A quicker & cheaper test for concussions created by researchers

Up to 50% of concussions are never reported, involving many high school athletes
businessman shows a brain in shield glass as concept (Source: Storyblocks)

LINCOLN, Neb. (KLKN) – Two engineers from the University of Nebraska-Lincoln have created a concussion method that could change the game.

Khalid Sayood and Amirsalar Mansouri began working on a device to improve the reliability and efficiency of tests.

It has been estimated up to 50% of concussions that occur in athletes go unreported. “Many high school kids get concussions but don’t report them,” said Mansouri. “And one of the main ways of initially diagnosing a concussion is a self-report from the athletes.”

The two researchers got to work and created a device that could detect electroencephalography, or EEG. Their method is to use a preliminary test at the beginning of a sports season to collect memory data about each athlete. They would wear an electrode cap to record electrical information in different parts of their brain. Then, if that athlete has a minor head injury later on, they will take the test again. The differences in the results of the tests can help determine if they have a concussion.
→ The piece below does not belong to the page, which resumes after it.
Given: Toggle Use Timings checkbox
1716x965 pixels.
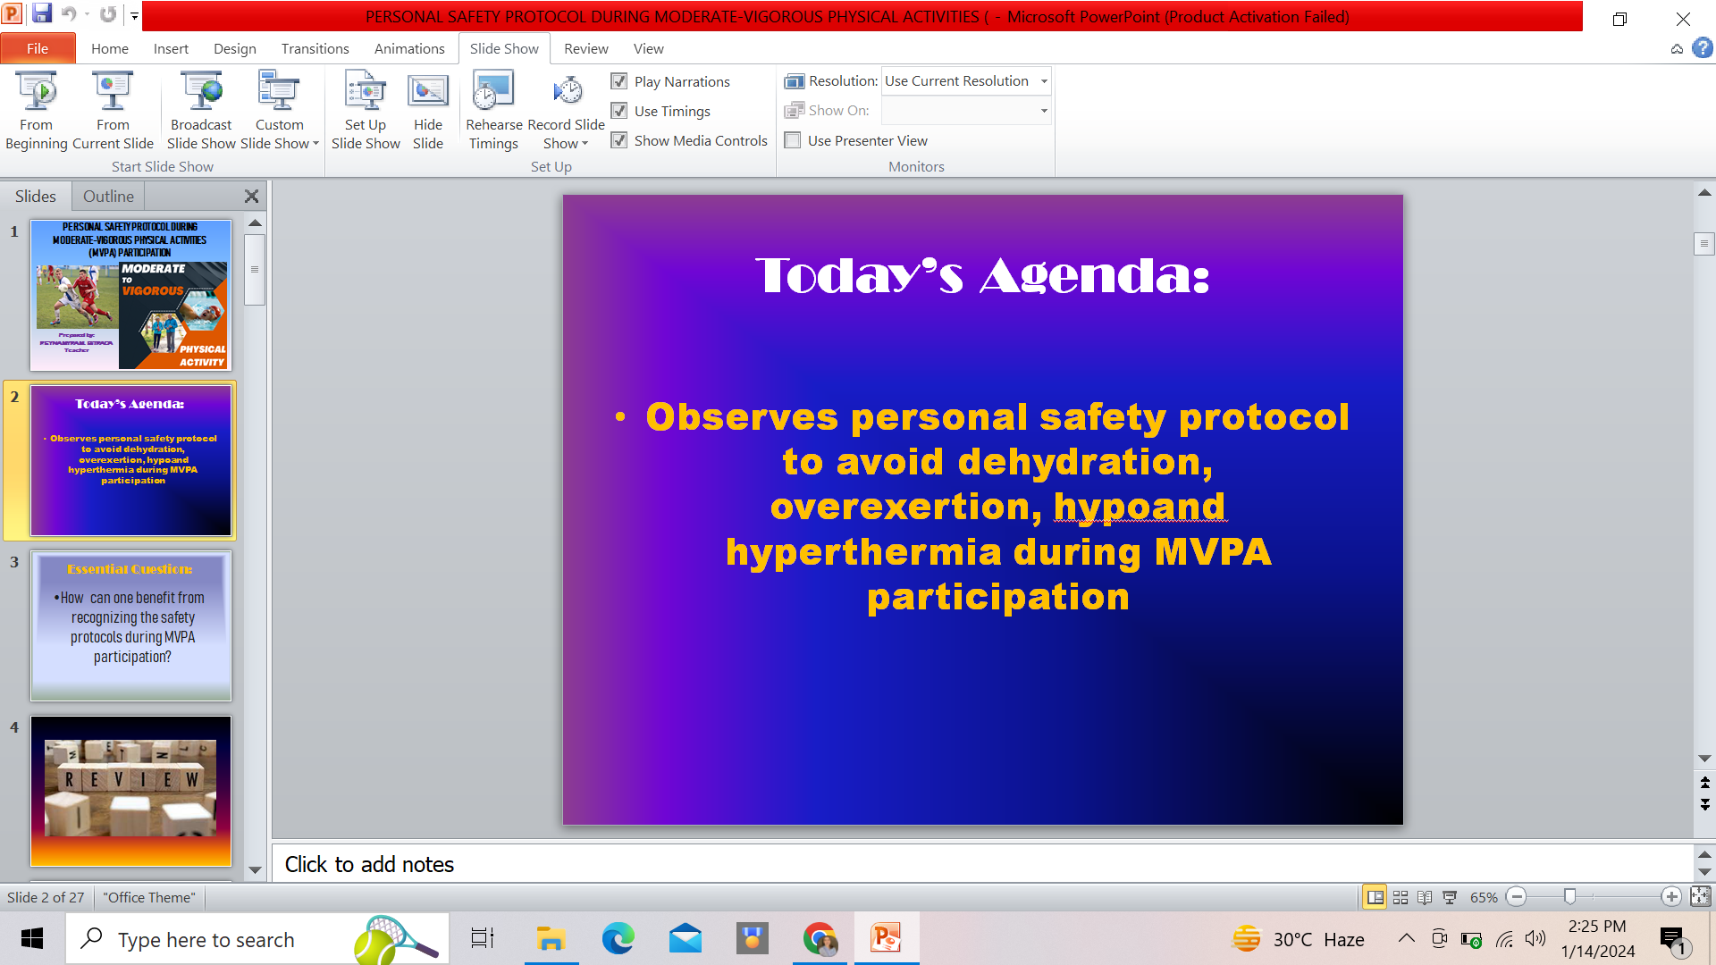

This was tested on different Husker athletes 400 times, with 99.5% accuracy. Mansouri said they expect the test to take no longer than 20 minutes per athlete. The entire setup can fit in a briefcase, and it costs only a fraction of other concussion-testing techniques.

The study is still in a pilot stage, and it will need to be tested on many more athletes. The National Institutes of Health have voiced their support, and Mansouri and Sayood continue to move forward with their potentially groundbreaking study.